6.4 Special Topic: Nephrotoxicity Profile

While Cefazolin is notably less nephrotoxic than its common alternatives, the antistaphylococcal penicillins, it still carries a risk of kidney injury.

  • Mechanisms of Renal Injury: The primary mechanisms by which Cefazolin can harm the kidneys are through direct toxic effects on the renal tubules and, less commonly, through a hypersensitivity reaction known as acute interstitial nephritis (AIN). Case reports have documented Cefazolin-induced AIN, which can sometimes present with severe proteinuria (nephrotic-range proteinuria) and eosinophiluria.
  • Comparative Risk of Acute Kidney Injury (AKI): The key safety advantage of Cefazolin lies in its relative renal safety compared to ASPs. Meta-analyses and cohort studies have consistently shown a significantly lower incidence of AKI with Cefazolin. One study comparing Cefazolin to nafcillin for MSSA bacteremia found an AKI incidence of 13% in the Cefazolin group versus 33% in the nafcillin group. Another large study reported similar findings, with AKI occurring in 14.8% of patients receiving Cefazolin compared to 29.2% of those on nafcillin.
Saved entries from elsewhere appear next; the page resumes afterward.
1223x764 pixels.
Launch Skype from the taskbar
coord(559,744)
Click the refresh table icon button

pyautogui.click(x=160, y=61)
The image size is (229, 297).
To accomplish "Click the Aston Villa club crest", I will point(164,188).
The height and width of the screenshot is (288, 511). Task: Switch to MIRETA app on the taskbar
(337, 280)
This two-fold or greater reduction in the risk of kidney injury is a primary factor driving the clinical shift towards Cefazolin for MSSA infections.
  • Clinical Management and Prevention: Prevention of nephrotoxicity relies on appropriate dosing, especially in at-risk populations such as the elderly and those with pre-existing renal disease. Regular monitoring of renal function (serum creatinine) is recommended during therapy for these patients. If signs of AKI develop (e.g., rising creatinine, decreased urine output), the drug should be discontinued or the dose significantly reduced, and concomitant use of other nephrotoxic agents should be avoided.
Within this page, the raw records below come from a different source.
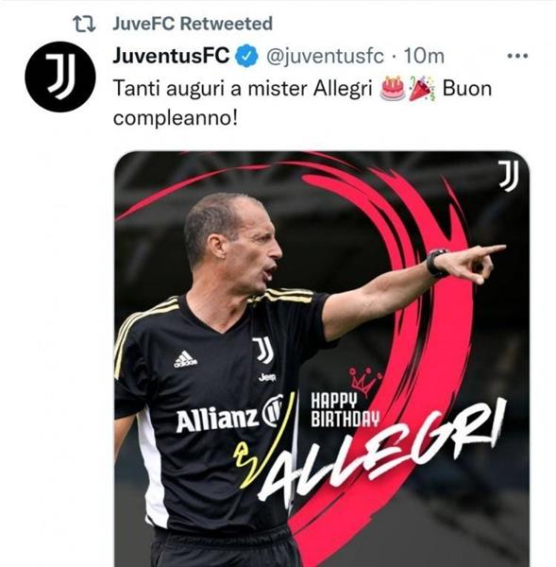Click the Adidas logo on the shirt
The height and width of the screenshot is (567, 556).
click(185, 359)
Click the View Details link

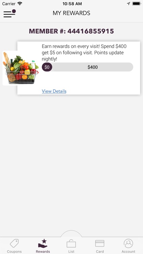[x=54, y=91]
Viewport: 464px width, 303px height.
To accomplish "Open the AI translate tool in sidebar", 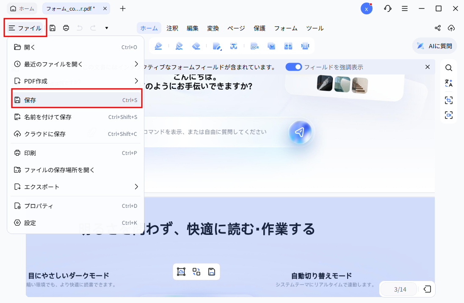I will [449, 83].
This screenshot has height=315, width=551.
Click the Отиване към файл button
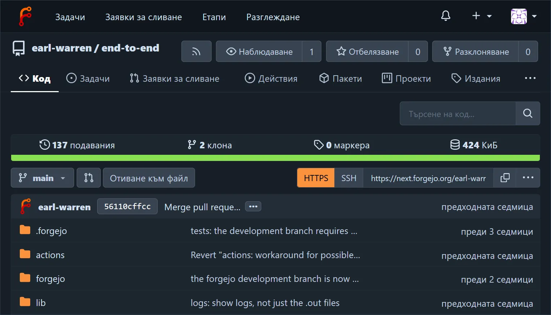tap(149, 177)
VII. Regulatory and Commercial Landscape

This section covers the regulatory history, branding, and commercial aspects of Cefazolin.

7.1 FDA Approval History and Key Milestones

Cefazolin has a long history of clinical use. It was first patented in 1967 and introduced for commercial use in 1971. Its

initial U.S. approval by the Food and Drug Administration (FDA) occurred in 1973. Over the subsequent decades, numerous manufacturers have received approval for generic versions and different formulations. For example, an Abbreviated New Drug Application (ANDA) for a generic Cefazolin for Injection was approved in 1998 , and a formulation of Cefazolin in Dextrose Injection was approved in 2000. This long history and generic availability have cemented its place as a cost-effective staple in hospitals worldwide.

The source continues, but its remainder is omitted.